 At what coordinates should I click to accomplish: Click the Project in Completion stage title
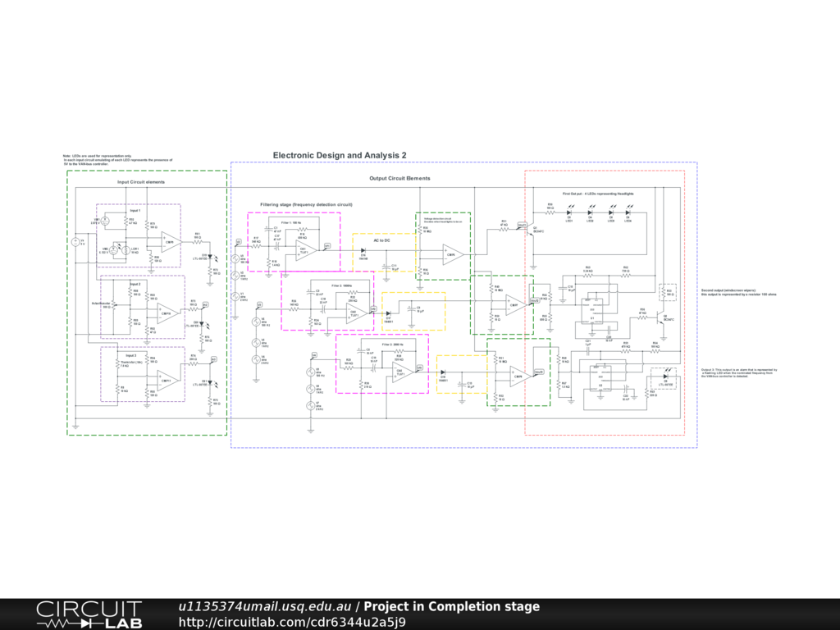[452, 606]
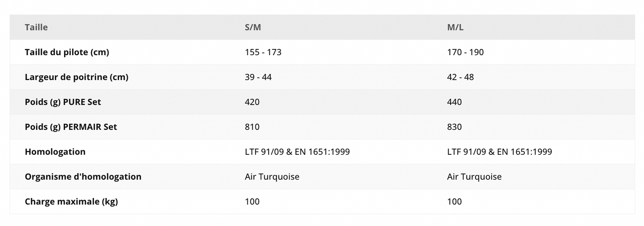
Task: Click the "Taille du pilote (cm)" row label
Action: click(x=67, y=52)
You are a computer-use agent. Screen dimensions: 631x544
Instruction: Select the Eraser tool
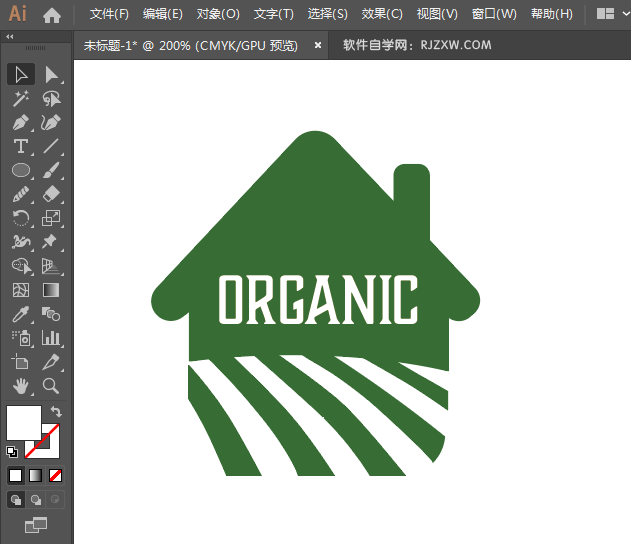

=======

▸ Work task
Restate the data word for word while omitting each picture.

▸ Output below
 At what coordinates should I click to accomplish: Click the Project in Completion stage title
[452, 606]
Task: Click the "Taille du pilote (cm)" row label
Action: click(x=67, y=52)
You are a computer-use agent. Screen dimensions: 631x544
Instruction: Select the Eraser tool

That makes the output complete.